How would the market commentary on the stock rally and Hidden Pivots go on? Carry it on from its final sentence.

Passage provided:
=== Section Start ===
Sunny and Mild: Ugh!

 

The chart shows that buyers shredded their way past a ‘midpoint Hidden Pivot’ at 167.80 last week. This all but clinched the subsequent 5% rally and minimum upside to the pink line, a ‘secondary’ pivot at 176.65.  That is a place where bull moves can stall fatally, and the possibility cannot be ruled out. However, permabears shouldn’t get their hopes too high, since the impalement of p=167.80 was inversely akin to the groundhog seeing his shadow. He did, and it will likely spell at least six more weeks of sunny and mild weather to be endured by pessimists who think a correction worthy of the name is years overdue. If the move easily surpasses 176.50, you can count on more upside to at least 185.50, or even to 193.78.  That would pull the stock market higher, postponing Papa Bear’s arrival yet again, as well as a day of reckoning for investors who long ago jettisoned the concept  of value.

Just a Bear Rally?

With the supposed bear rally about to enter its fifth week, I am reminded of Gideon Drew, “the thing that wouldn’t die” in the 1958 horror movie of that name. Like Drew, the stock market has become a disembodied monster, able to command loyalty and teacherous obedience with just a creepy movement of the eye. The fictional Drew was beheaded for devil-worship by Sir Francis Drake, but the evil-thinking piece of him came back to life when the crate in which it was buried got dug up by some hapless D-list actors.  They are akin to today’s investors, who for 13 years have been mesmerized by a stock-market bull that long ago decoupled from the corpus of reality. The bull will eventually send them over a cliff, as all bull markets inevitably do. But until that happens, the delusional herd will remain transfixed by the incantations of greedy Wall Street hucksters who can spin alluring dreams from even the scariest headlines.

Cocksure, Sort of… 

And scary they are — so much so that the potentially world-shaking geopolitical disaster in Ukraine ranked only seventh on one well publicized list of Americans’ biggest concerns. With such a formidable catalogue of troubles, it seemed more than a little plausible that the powerful selloff of stocks that began on January 4 was the start of a bear market. That is still what many, including some of my most astute guru colleagues, seem to believe. We were pretty cocksure about this when the S&P 500 dove 600 points, or 12%, in the first three weeks of the year. When a powerful bear rally intervened in late January/early February, most of us stood our ground; and then we doubled down on costless certitude when stocks began to plummet anew at the end of February. Now they are thrusting sharply higher again, pushed by intense short-covering that reeks of stupidity. And yet, if the stupidity continues for just a few more days, stocks will reach a threshold at which bearish certitude — or at least mine — will begin to wither. Here’s a chart that shows the E-Mini S&Ps bound for at least 4584.25. If that Hidden Pivot is reached, the move would surpass two ‘external’ peaks, revitalizing the bullish energy of the chart. At that point new record-highs would become, if not certain, then at least likely. Caveat venditor!  Let the short seller beware!
=== Section End ===
Supplied data:
=== Section Start ===
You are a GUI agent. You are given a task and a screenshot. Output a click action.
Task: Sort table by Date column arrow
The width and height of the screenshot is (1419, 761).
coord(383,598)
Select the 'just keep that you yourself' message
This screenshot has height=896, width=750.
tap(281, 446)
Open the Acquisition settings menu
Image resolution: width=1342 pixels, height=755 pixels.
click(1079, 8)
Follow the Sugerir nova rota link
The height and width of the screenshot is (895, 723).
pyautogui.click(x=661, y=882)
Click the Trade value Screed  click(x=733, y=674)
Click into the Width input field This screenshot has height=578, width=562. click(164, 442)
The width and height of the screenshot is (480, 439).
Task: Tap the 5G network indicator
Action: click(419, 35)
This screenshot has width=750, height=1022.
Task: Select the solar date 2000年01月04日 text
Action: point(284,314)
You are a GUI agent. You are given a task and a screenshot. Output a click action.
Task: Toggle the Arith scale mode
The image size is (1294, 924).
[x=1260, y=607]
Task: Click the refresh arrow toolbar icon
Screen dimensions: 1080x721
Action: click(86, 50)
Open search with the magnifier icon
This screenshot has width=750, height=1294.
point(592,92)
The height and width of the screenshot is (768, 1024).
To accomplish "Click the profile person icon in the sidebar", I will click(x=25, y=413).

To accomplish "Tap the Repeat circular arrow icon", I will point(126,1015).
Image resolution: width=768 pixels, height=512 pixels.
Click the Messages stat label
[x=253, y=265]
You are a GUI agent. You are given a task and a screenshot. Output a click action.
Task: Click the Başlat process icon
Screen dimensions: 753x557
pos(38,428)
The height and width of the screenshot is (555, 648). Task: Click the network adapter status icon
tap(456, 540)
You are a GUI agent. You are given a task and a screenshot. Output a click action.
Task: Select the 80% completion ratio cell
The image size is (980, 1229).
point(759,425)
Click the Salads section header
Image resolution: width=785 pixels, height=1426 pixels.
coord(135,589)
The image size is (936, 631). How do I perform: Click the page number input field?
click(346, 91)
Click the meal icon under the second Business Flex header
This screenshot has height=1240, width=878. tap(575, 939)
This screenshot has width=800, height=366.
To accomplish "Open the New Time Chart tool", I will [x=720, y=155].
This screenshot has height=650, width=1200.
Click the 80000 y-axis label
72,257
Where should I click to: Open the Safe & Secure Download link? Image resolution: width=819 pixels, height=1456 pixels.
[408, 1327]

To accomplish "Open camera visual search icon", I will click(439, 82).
=== Section End ===
Exercise result:
A Precise Forecast for the Coming Blowoff in Crude Oil

Considering the size of the crude-oil market and its geopolitical importance, the rally begun two years from $6.50/bbl amidst fears of a Covid-caused Depression ranks as one of the most spectacular and consequential in history. Consumers are coping at the moment with speculative excesses brought on by the curtailment of Russian petrofuels, and by disruptions, real or feared, in the global distribution network for energy. Pump prices have doubled since the pandemic began, piling crushing weight on a U.S. economy that was already close to buckling from steep increases in the cost of nearly everything. How much higher can prices go? The headlines suggest there is no relief in sight. But an end to the cost spiral is surely coming, since the parabolic rallies in many commodities, particularly oil, grains and metals, are too steep to sustain.

When the wilding spree ends and prices fall as precipitously as they have risen, the result will be a deflationary bust that will send the global economy into deepest recession or even Depression.  Oil cannot but lead the way down, since its collapse will be exacerbated by the vast swath of the energy patch that has been hocked to financiers in order to propagate growth in derivatives markets that are much larger, even, than the oil sector.  I referred to this effect as a ‘double whammy’ in my last commentary, which was titled Inflation’s Last Fling.

Here’s the Trade…

So where might crude’s rally reverse, popping an asset bubble that has been building for more more than three decades? The chart above makes a persuasive case for a bull-market top at $141. That would represent an 8% gain over this month’s so-far peak at 130.50, and a 33% gain over the current $106.  The May contract shown may need to correct for a few weeks or longer  before the blow-off rally can begin, but there can be little doubt that it will reach a minimum 141. Under the rules of the Hidden Pivot Method, this can be inferred from the ease with which buyers blew past the red line, a ‘midpoint resistance’ at 101 that is often useful, if not to say infallible, in determining trend strength. The chart also suggests that a pullback to the green line ($82) would offer an extraordinary opportunity for bulls to get aboard ‘mechanically’ for one last, spectacular ride.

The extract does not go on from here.